__Texte extrait__
----------------

Il en va du constitutionnaliste comme du philosophe, qui se doit d’arriver lorsque les
tréteaux sont retirés, les lampions éteints, les rideaux du spectacle et des joutes politiques
refermés. Cette formule sentencieuse n’est que partiellement vraie, car, aujourd’hui, les
expériences transitionnelles sur le continent et (pour quelques-unes) leurs fausses notes
juridiques montrent parfaitement que la parole constitutionnelle doit être écoutée aussi bien en
temps de paix, qu’en temps de crise.

Le 30 août (il y’a quelques jours), moins d’une heure après la proclamation de sa
réélection contestée et contestable, des militaires annoncent la fin du régime d’Ali Bongo
Ondimba. Le lendemain, l’armée – du moins ses hauts représentants – proclament le Général
Brice Oligui Nguema, Président d’un Conseil pour la Transition et la Restauration des
Institutions (CTRI). Comme au Mali et dans d’autres États ouest-africains, le coup d’État au
Gabon semble accueilli avec euphorie, mais suscite quand même quelques timides
condamnations des chancelleries occidentales et des organisations africaines. Beaucoup
d’observateurs dénonceront dans cet irénisme le deux poids deux mesures de l’appréciation du
coup d’État nigérien (vigoureusement condamné) et celui du Gabon (visiblement acclamé).
Certains acteurs, adeptes de la théorie du complot, n’hésitant d’ailleurs pas à véhiculer l’idée
que derrière ce coup de force, c’est la France qui est à la manœuvre afin d’écarter le candidat
de la coalition de l’opposition Albert Ondo Ossa du pouvoir pour un chef de transition qui lui
est obligé. C’est la question de l’opportunité du coup d’État et de celle de la transition.
Sur la première question l’approbation populaire des militaires et ce que dit le général
dans son discours semblent convaincants. Citant Jerry John Rawlings [un vertueux putschiste],
il affirme : « Quand le peuple est écrasé par ses dirigeants, avec la complicité des juges, c’est à
l’armée de lui rendre sa liberté ». Il poursuit en exprimant sa propre pensée : « Cette action
patriotique restera sans aucun doute, un « cas d’école » dans les annales de l’histoire ? L’armée
républicaine s’est inscrite dans le refus de cautionner une forfaiture qui aurait, une fois de trop,
coûté la vie à de nombreux citoyens ». Dont acte !

----------------

__Extrait des données__
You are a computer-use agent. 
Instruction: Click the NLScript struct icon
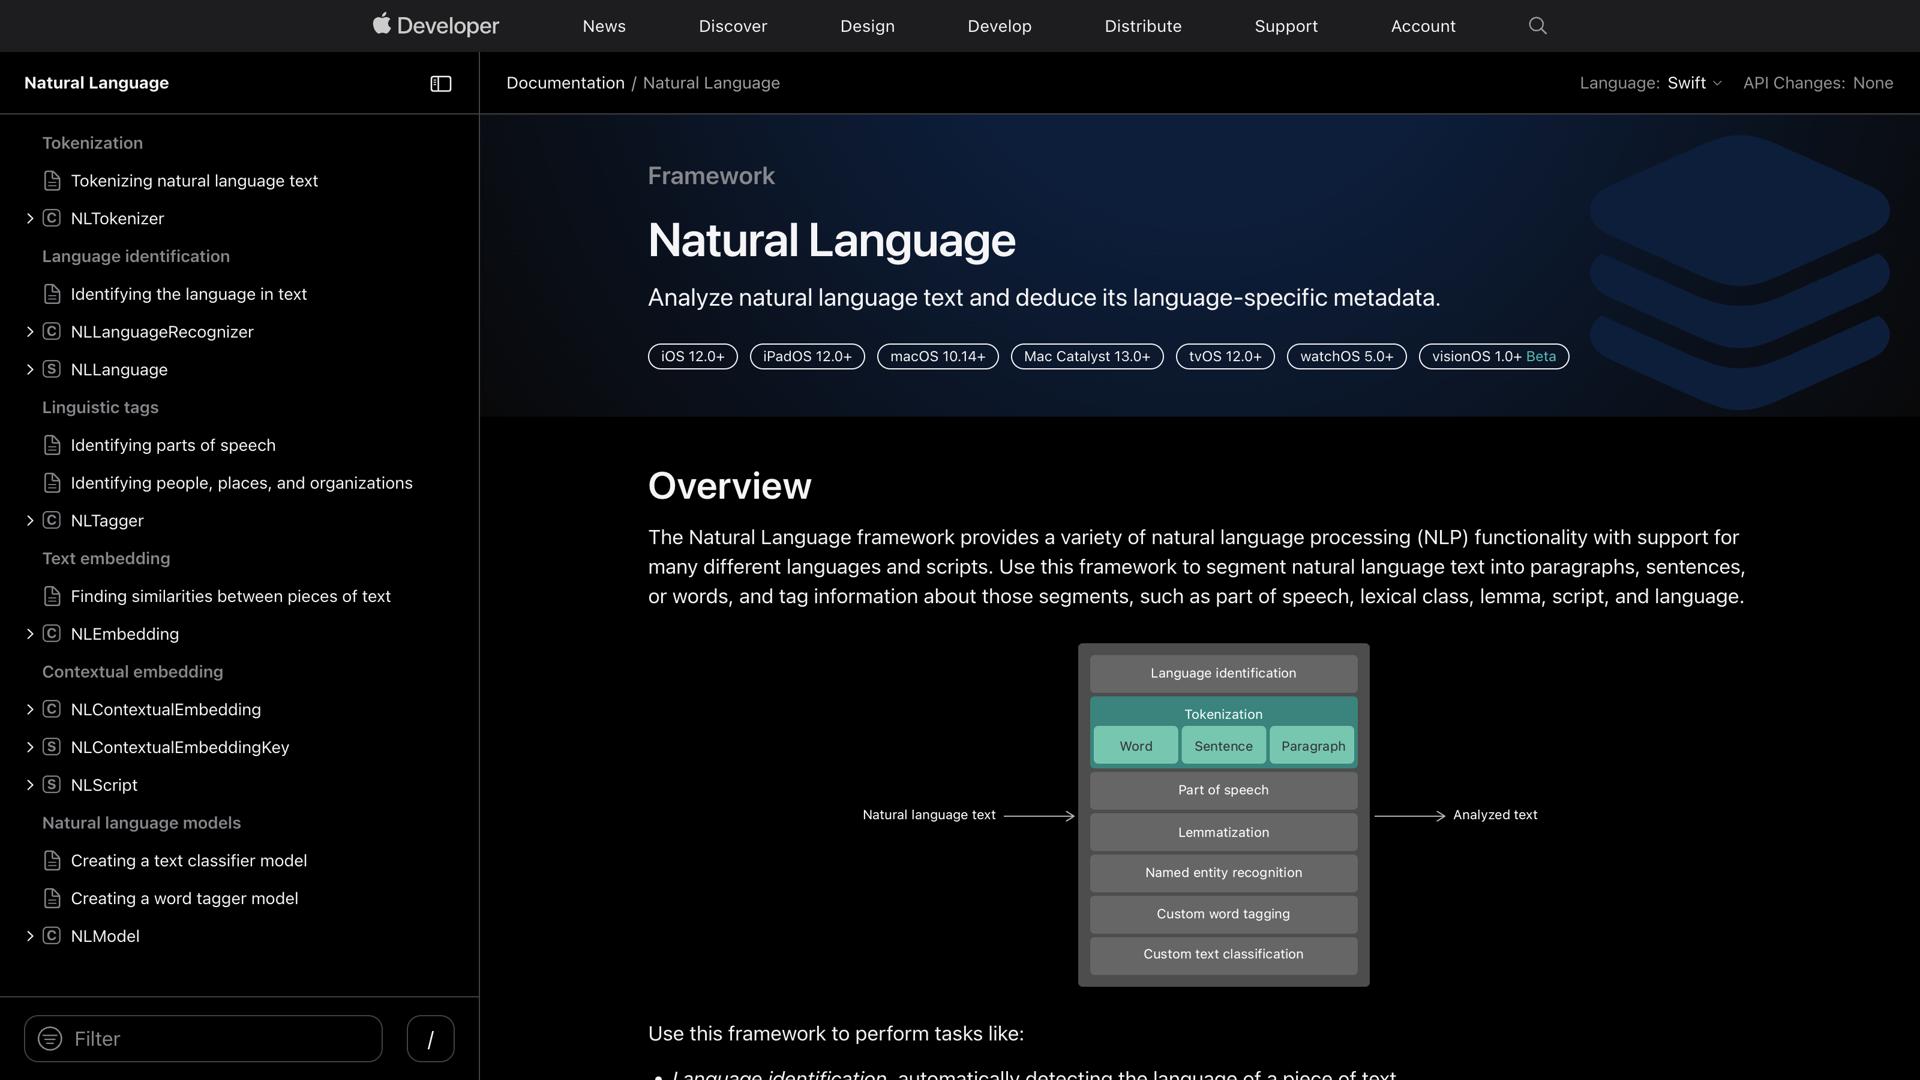[51, 785]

----------------

__Consigne A__
Recopiez mot pour mot le passage du texte sur le coup d'État au Gabon, depuis « Il en va du » jusqu'à « temps de crise. ».
__Consigne B__
Reprenez la rédaction du texte sur le coup d'État au Gabon à partir de sa dernière phrase.
Ces données sont issues d'une source distincte du texte.

__Résultat A__
Il en va du constitutionnaliste comme du philosophe, qui se doit d’arriver lorsque les
tréteaux sont retirés, les lampions éteints, les rideaux du spectacle et des joutes politiques
refermés. Cette formule sentencieuse n’est que partiellement vraie, car, aujourd’hui, les
expériences transitionnelles sur le continent et (pour quelques-unes) leurs fausses notes
juridiques montrent parfaitement que la parole constitutionnelle doit être écoutée aussi bien en
temps de paix, qu’en temps de crise.

__Résultat B__
Sur la seconde question : la transition est-elle nécessaire ? Ne fallait-il pas organiser le
recomptage des voix ou tout simplement (certains en ont émis l’idée) établir Albert Ondo Ossa
sur le fauteuil présidentiel, comme l’avait fait le directoire militaire à Madagascar en arrachant
le pouvoir à Marc Ravalomana pour le transférer ensuite à Andry Rajoelina dans le contexte de
la crise post-électorale de 2009 ?
Ce n’est ni la première ni la seconde question que je voudrais aborder dans cette brève
chronique, car le coup d’État au Gabon est derrière nous, les militaires sont rentrés dans les
casernes, la marche vers le réconstitutionnalisation de l’État est engagée. Le Général-Président
n’a-t-il pas majestueusement prêté serment ?
Sans préjuger du succès ou de l’échec de la transition qui vient de s’ouvrir au Gabon,
avouons quand même qu’il faut être aveugle pour ne pas voir que le processus ayant abouti à la
prestation du serment du désormais Président officiel de la transition, a été conduit sur un
improvisionnisme constitutionnel, que je m’emploierai à mettre en évidence. L’invocation de
la nécessité ne saurait suffire à le couvrir.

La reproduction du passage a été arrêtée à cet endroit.